7. A network switch with automatic fail-over capabilities for network communications, the network switch comprising:

a switch-side port;

a server-side port;

a fail-over circuit in communication with the server-side port; and

a status circuit in communication with the fail-over circuit;

wherein the status circuit communicates link status of the switch-side port to the fail-over circuit; and

wherein the fail-over circuit automatically disables the server-side port, in response to receiving a link status of down for the switch-side port from the status circuit.

8. The network switch of claim 7 further comprising:

a selection circuit in communication with the fail-over circuit, wherein the selection circuit, when activated, prevents the fail-over circuit from disabling the server-side port in response to receiving a link status of down for the switch-side port.

9. The network switch of claim 7, wherein:

the fail-over circuit automatically enables the server-side port, in response to receiving a link status of up for the switch-side port from the status circuit.

10. The network switch of claim 7, further comprising multiple server-side ports.

11. The network switch of claim 10, further comprising multiple fail-over circuits that automatically disable the multiple server-side ports in response to receiving a link status of down for the switch-side port.

12. A method of providing automatic fail-over between switches in a network, the method comprising:

monitoring link status of a switch-side port of a switch;

in response to detecting a link status of down on the switch-side port, automatically disabling a server-side port of the switch.

13. The method of claim 12, wherein the operation of automatically disabling the server-side port comprises:

automatically disabling the server-side port in substantially real-time.

14. The method of claim 12, wherein the operation of automatically disabling the server-side port comprises:

automatically triggering a fail-over circuit in the switch to disable the server-side port.

15. The method of claim 12, further comprising:

after automatically disabling the server-side port, continuing to monitor the link status of the switch-side port of the switch;

in response to detecting a link status of up on the switch-side port of the switch, automatically restoring the server-side port of the switch.

16. The method of claim 12, wherein the switch comprises a first switch in the network, the method further comprising:

monitoring link status of the server-side port of the first switch; and

in response to detecting the link status of down on the server-side port of the first switch, automatically failing over from the first switch to the second switch.

17. The method of claim 16, further comprising:

after automatically disabling the server-side port of the first switch, continuing to monitor the link status of the switch-side port of the first switch;

in response to detecting the link status of up on the switch-side port of the first switch, automatically restoring the server-side port of the first switch.

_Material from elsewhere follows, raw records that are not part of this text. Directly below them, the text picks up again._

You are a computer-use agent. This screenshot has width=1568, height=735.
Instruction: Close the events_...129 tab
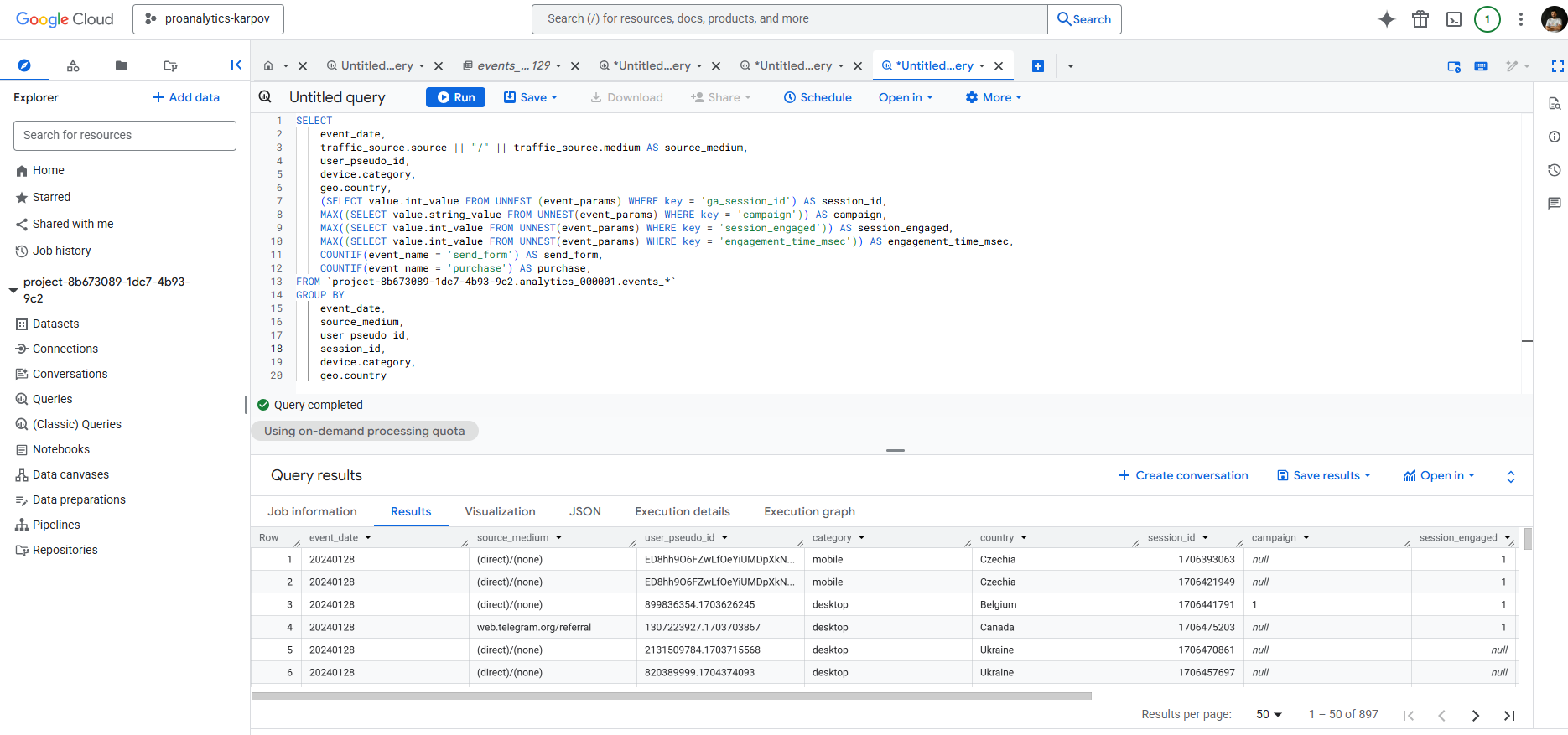pyautogui.click(x=575, y=66)
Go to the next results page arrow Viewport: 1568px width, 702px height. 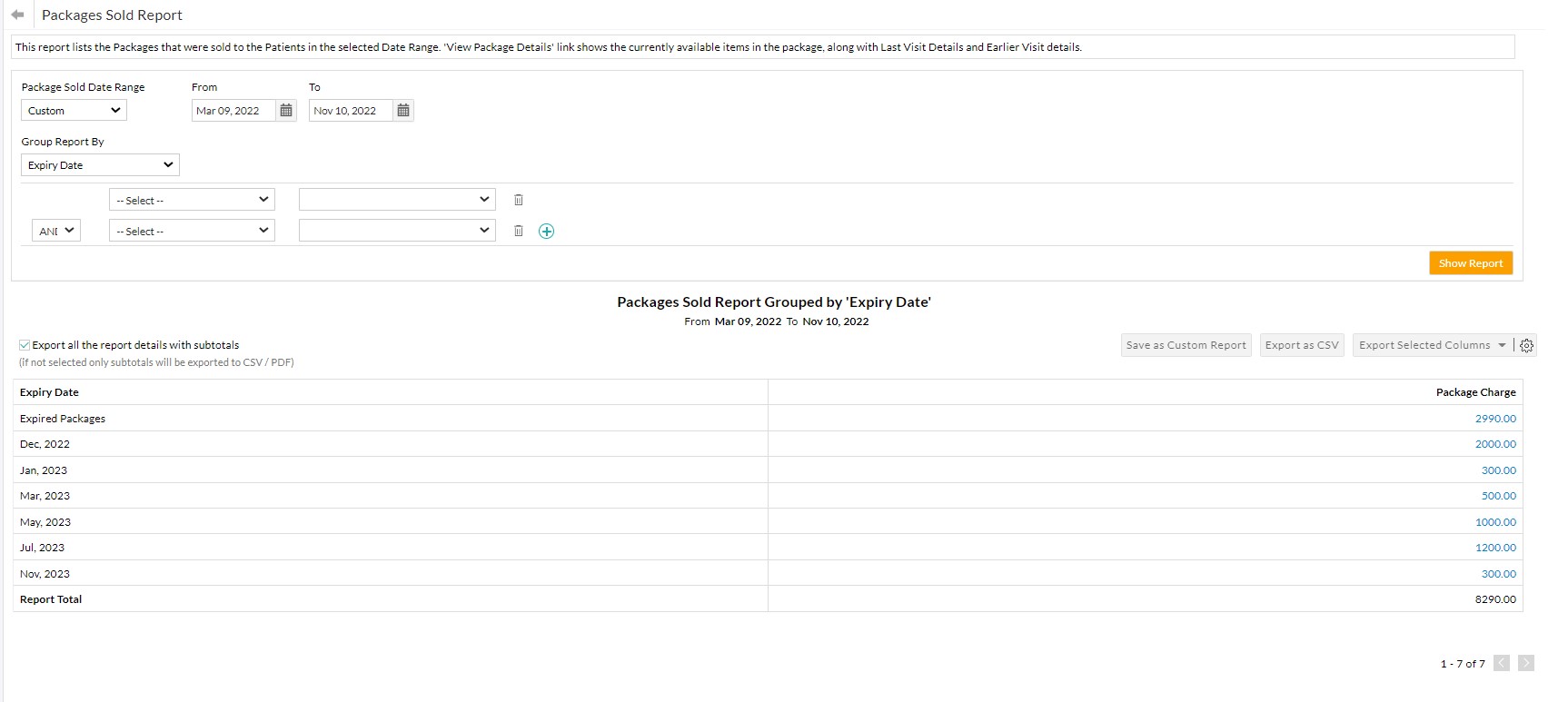click(1526, 664)
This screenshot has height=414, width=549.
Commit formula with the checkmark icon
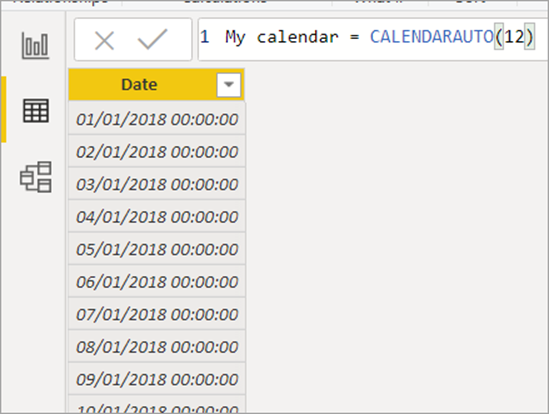pos(152,39)
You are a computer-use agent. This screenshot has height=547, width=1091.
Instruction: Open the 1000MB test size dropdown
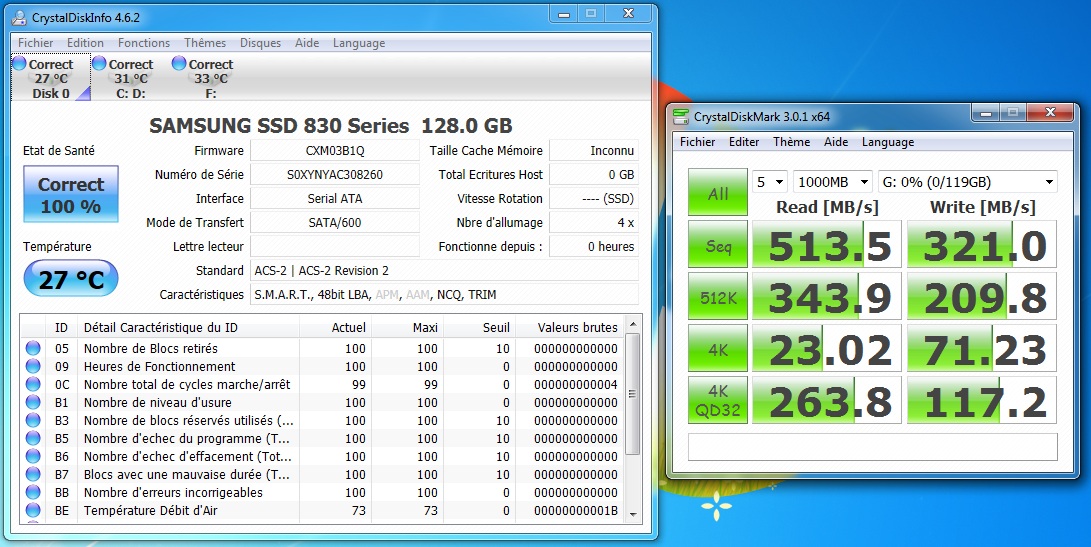click(832, 182)
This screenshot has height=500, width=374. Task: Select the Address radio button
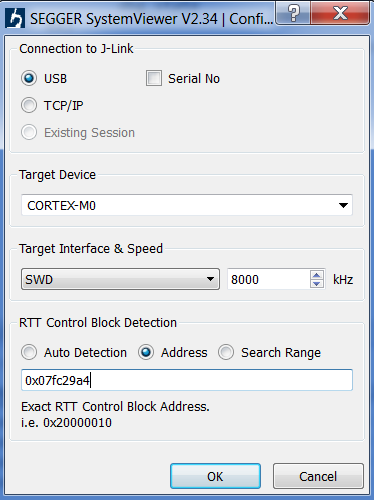(x=146, y=352)
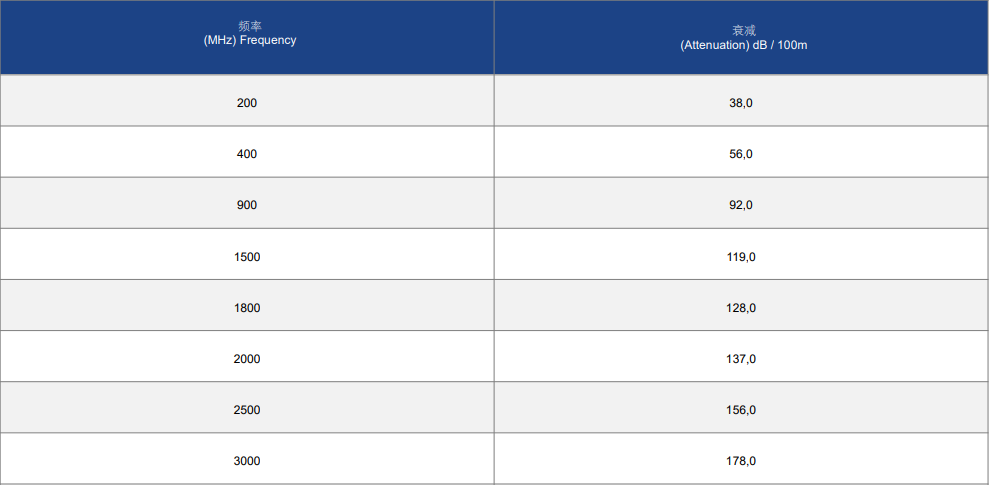This screenshot has height=485, width=989.
Task: Click the Attenuation dB / 100m header
Action: click(742, 37)
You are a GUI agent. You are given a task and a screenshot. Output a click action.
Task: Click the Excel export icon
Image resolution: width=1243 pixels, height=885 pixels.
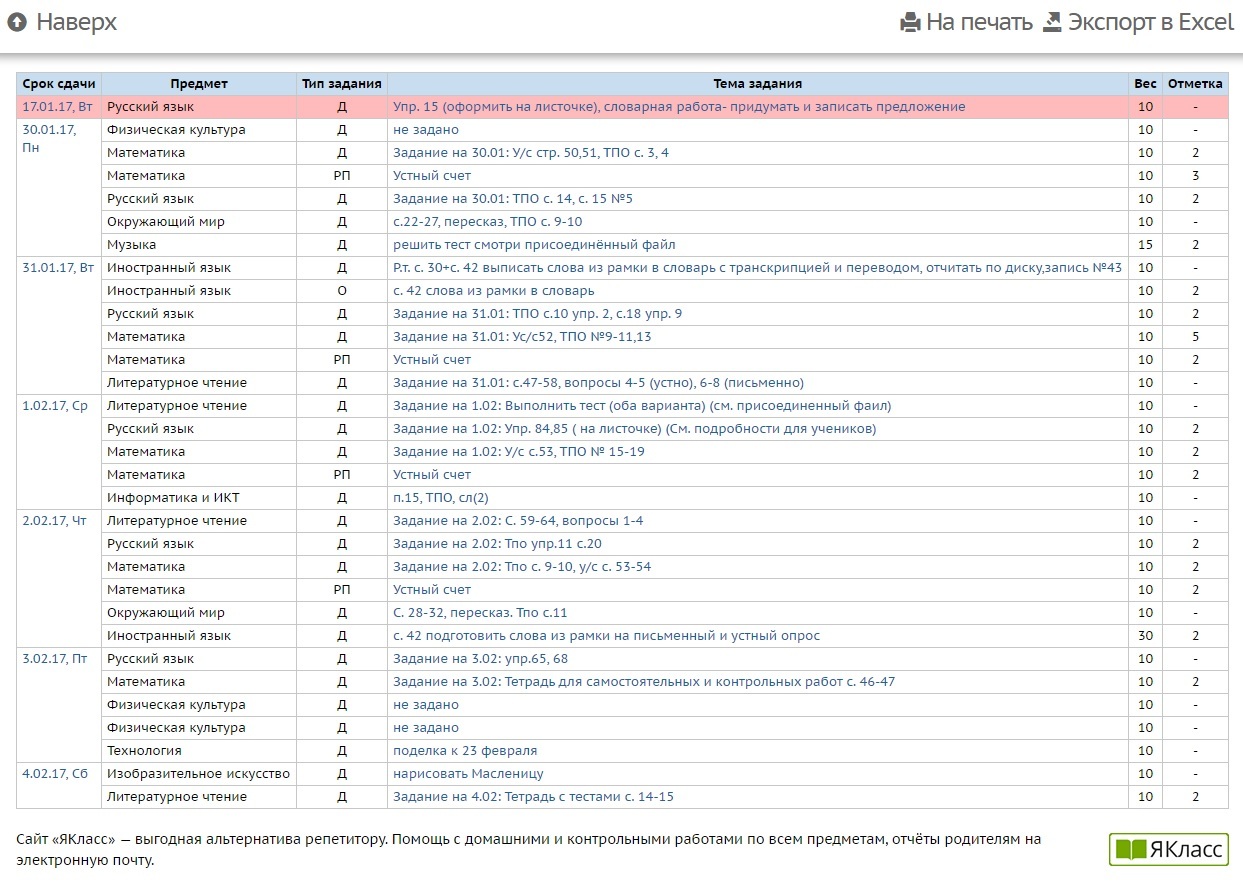point(1051,22)
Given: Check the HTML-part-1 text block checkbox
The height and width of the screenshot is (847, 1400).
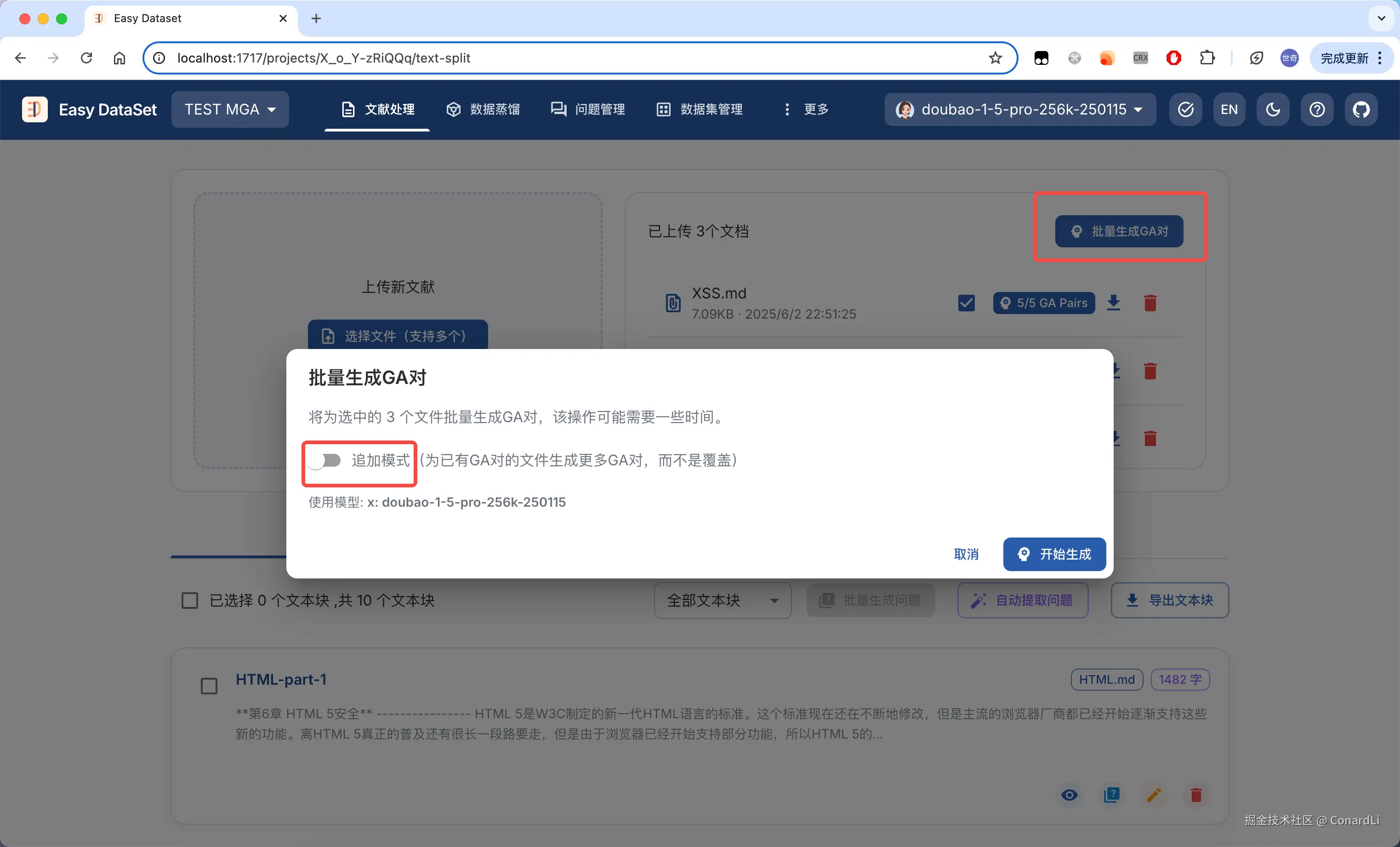Looking at the screenshot, I should tap(209, 686).
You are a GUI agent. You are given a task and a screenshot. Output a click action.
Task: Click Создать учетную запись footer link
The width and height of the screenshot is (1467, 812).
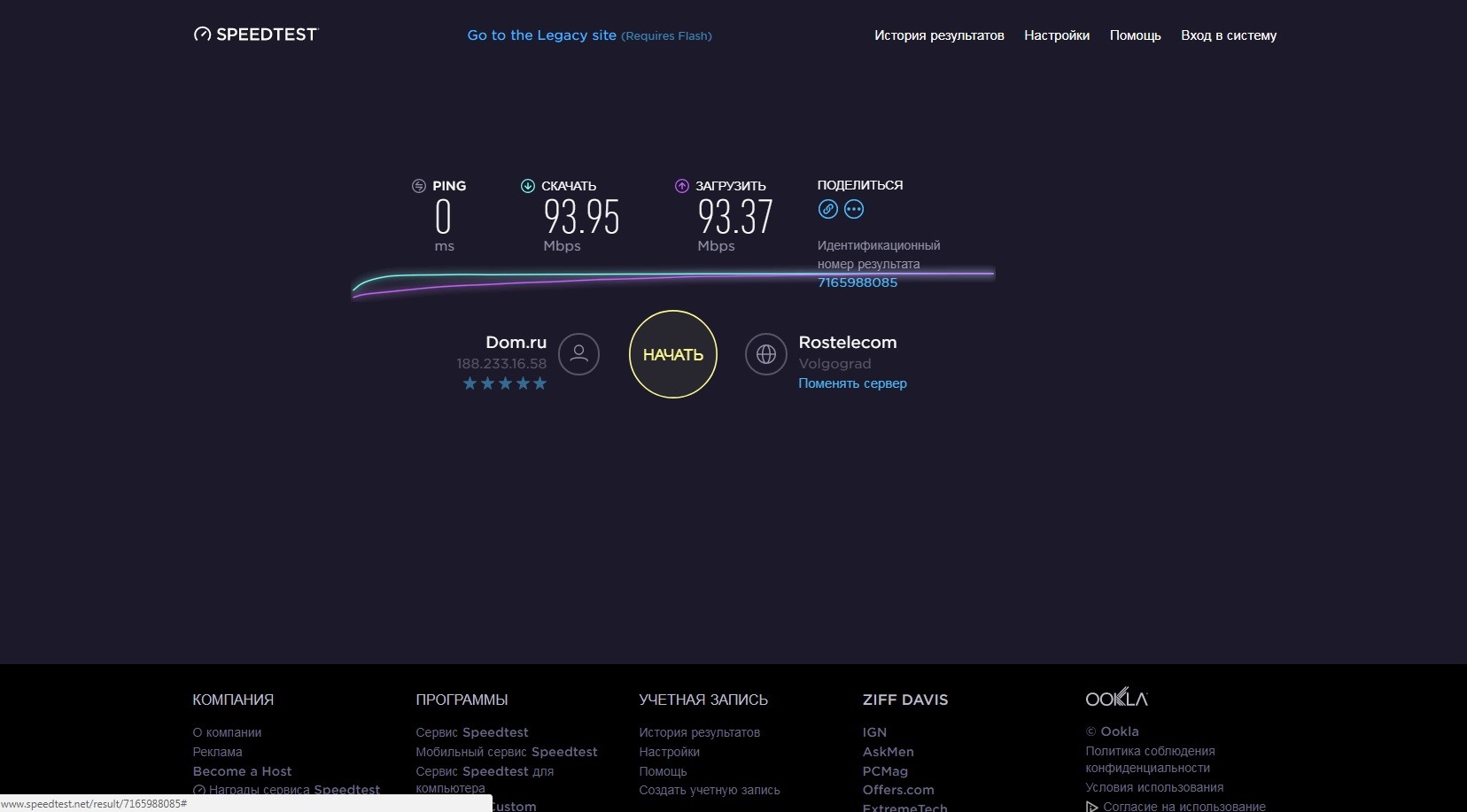(709, 790)
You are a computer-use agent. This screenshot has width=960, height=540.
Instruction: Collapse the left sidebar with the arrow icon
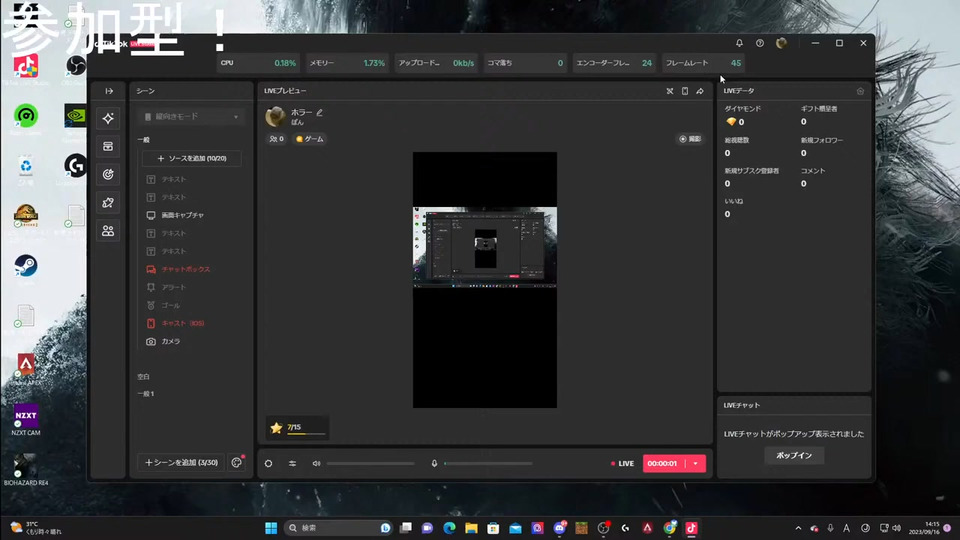click(108, 91)
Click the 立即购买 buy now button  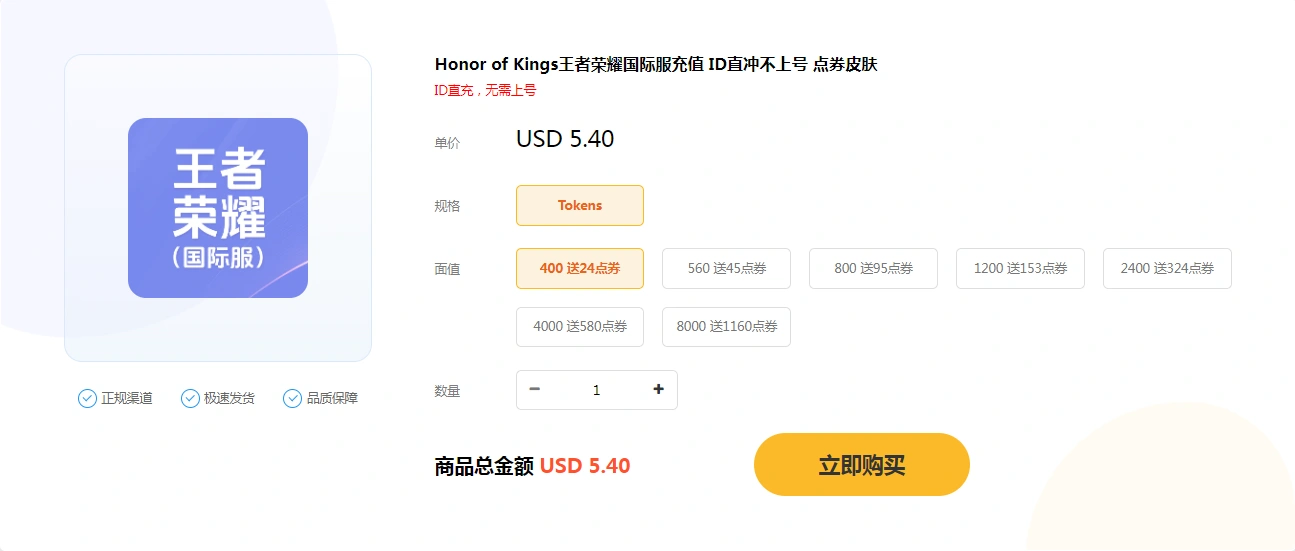(x=862, y=465)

18. The method of claim 17, further comprising:

in response to detecting the link status of up on the server-side port of the first switch, automatically resuming communication with the first switch.

19. The method of claim 12, further comprising automatically disabling a server-side port of the switch during a boot process of the switch.

20. The method of claim 12, further comprising automatically disabling a server-side port of the switch in response to failure of the switch.